Cheryl previously was waffling between cat, has, max, and tag, and Albert’s statement only eliminated tag. But Bernard’s statement eliminated has and max, because if it was ‘has’ then Bernard would have had h or s and wouldn’t have had to wait for Alfred, and if it was ‘max’ then Bernard would have had m and wouldn’t have been able to pick between max or dim based on Alfred’s statement. So cat it is.[/spoiler]

19

Yeah, I didn’t get all the way up to the top with even numbers. I don’t think 41 works: odd numbers are the sum of an odd number and an even number, and the only even number that’s prime is 2, and 41-2=39, and 39 is composite. But you’re right about 55.

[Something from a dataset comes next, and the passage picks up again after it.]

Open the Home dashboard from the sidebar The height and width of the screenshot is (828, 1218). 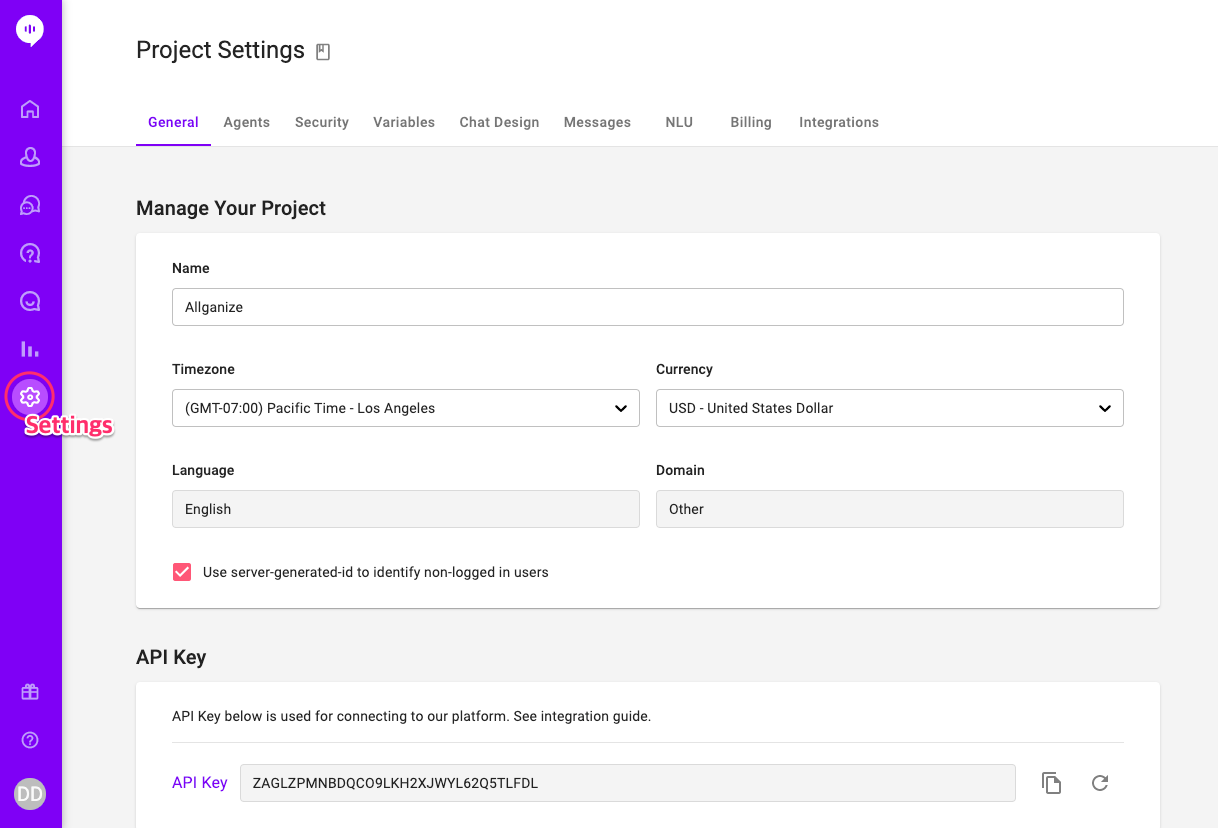(30, 108)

Do 82 and 92 have two prime addends less than 50?

So if I’m thinking about it right, the two numbers:

  1. Must add up to a sum that has no two addends that are both prime.
  2. Must multiply to a product whose possible factors only have one way to meet rule 1.
    But I’m having trouble wrapping my head around that. I’ll keep thinking about it.

Thanks, I love this puzzle!

20

Hmm.

[spoiler]Strictly speaking, are we told that Bernard had to wait until Albert had spoken, or only that he did wait until Albert had spoken?

As far as I can tell, we aren’t told that he was asked to announce whether he knows the word; sure, that was the case in AHunter3’s problem, where people take turns admitting that they can’t answer the question that gets asked — but, here, what, he at some point happens to say something that’s true, even though for all we know nobody ever actually bothered to ask him about it?

In which case, he could have an ‘s’, and Albert could have an ‘h’, and they could each tell the truth; and Cheryl — who’d know of that possibility — would ponder her ‘a’ and think, “well, crap; there are multiple possibilities.”[/spoiler]